INSTRUCTIONS TO FOLLOW
Can you print the part of the somnoplasty article below that runs between "In the somnoplasty" and "they cannot swell.", inclusive, without changing a word?

EXCERPTED TEXT

====

Sarah Goodwin

Kathi Ovnic
Holly Korschun
June 1, 1998

Emory University ENT physicians are using a quick, new outpatient procedure to relieve stuffy noses in people suffering from enlarged turbinates the mucous membrane-covered bony structures that protrude into the nasal airway and help cleanse and humidify air. Emory surgeons John DelGaudio, M.D., and Todd Kingdom, M.D., using a new technology called somnoplasty, reduce the enlarged tissue in a stuffed-up nose using a small electrode that emits very low levels of radiofrequency energy to heat and reduce tissue.

Although everyone has turbinates, they become enlarged in people with chronic rhinitis inflamed mucous membranes caused by allergies or chronic infections resulting in swollen blood vessels that blocks the nasal passages, making it difficult to breathe in the daytime and at night. Rhinitis can be caused by allergies, changes in temperature and humidity, a reaction to irritants such as cigarette smoke, chemicals, dust, or odors, or excessive use of nasal sprays or drops. In extreme cases, enlarged turbinates turn even normal activities like speaking, eating and drinking into annoying and sometimes painful experiences. A chronic stuffy nose can cause headaches, snoring, and sleep apnea. Once turbinate enlargement becomes chronic, it is impossible to reverse it without some type of surgery.

In the somnoplasty procedure, a technology licensed by Somnus Medical Technologies and approved by the Food and Drug Administration, a topical or local anesthetic is given within the nose and a tiny electrode is inserted into the swollen turbinate. The electrode is connected to a radiofrequency generator that emits low-level energy to reduce the amount of tissue. The procedure also destroys small blood vessels responsible for the enlargement of the turbinate so that they cannot swell.

====

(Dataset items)

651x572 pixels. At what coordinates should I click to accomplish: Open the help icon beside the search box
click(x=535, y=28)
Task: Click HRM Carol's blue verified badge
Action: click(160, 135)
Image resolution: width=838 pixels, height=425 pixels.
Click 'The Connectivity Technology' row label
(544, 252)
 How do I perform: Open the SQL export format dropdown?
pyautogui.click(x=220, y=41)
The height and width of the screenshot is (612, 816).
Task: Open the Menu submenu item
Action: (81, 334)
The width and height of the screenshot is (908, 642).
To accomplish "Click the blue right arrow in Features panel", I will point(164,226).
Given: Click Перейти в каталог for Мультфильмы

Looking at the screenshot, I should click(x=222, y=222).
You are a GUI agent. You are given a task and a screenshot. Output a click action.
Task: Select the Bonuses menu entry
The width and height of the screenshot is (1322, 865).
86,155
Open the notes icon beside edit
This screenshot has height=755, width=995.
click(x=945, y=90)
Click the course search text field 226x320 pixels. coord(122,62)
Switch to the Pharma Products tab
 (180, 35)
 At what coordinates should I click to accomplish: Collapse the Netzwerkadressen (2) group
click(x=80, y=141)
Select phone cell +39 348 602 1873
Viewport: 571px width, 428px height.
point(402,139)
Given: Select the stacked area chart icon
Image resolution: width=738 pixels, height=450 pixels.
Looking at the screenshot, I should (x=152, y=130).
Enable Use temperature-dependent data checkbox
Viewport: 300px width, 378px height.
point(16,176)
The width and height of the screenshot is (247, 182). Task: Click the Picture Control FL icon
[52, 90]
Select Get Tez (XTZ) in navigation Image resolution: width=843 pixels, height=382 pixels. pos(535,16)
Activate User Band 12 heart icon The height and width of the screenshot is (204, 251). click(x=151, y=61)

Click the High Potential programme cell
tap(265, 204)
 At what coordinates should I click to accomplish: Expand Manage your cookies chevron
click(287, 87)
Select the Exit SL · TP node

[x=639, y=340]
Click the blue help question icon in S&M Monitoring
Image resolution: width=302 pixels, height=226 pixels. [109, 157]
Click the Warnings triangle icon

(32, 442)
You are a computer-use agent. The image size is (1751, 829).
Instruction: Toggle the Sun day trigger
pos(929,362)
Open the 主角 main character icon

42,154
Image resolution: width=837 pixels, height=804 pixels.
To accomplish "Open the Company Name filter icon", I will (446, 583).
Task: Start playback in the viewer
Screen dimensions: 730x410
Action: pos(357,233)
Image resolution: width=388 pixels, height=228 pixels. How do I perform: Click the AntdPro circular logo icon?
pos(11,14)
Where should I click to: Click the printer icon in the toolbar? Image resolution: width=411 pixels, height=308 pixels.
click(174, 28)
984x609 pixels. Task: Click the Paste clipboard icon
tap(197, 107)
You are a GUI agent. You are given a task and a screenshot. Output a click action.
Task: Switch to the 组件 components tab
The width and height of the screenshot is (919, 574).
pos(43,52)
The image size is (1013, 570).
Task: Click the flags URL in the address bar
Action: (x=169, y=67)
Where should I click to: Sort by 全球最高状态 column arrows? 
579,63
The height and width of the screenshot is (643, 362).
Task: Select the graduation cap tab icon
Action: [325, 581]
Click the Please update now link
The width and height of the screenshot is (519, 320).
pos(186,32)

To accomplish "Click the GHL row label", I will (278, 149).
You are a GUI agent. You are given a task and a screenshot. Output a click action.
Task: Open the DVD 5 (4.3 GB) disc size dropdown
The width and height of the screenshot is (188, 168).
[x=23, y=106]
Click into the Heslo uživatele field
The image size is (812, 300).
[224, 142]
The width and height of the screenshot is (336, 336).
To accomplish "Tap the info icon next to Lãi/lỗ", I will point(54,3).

====

EXPECTED ANSWER
In the somnoplasty procedure, a technology licensed by Somnus Medical Technologies and approved by the Food and Drug Administration, a topical or local anesthetic is given within the nose and a tiny electrode is inserted into the swollen turbinate. The electrode is connected to a radiofrequency generator that emits low-level energy to reduce the amount of tissue. The procedure also destroys small blood vessels responsible for the enlargement of the turbinate so that they cannot swell.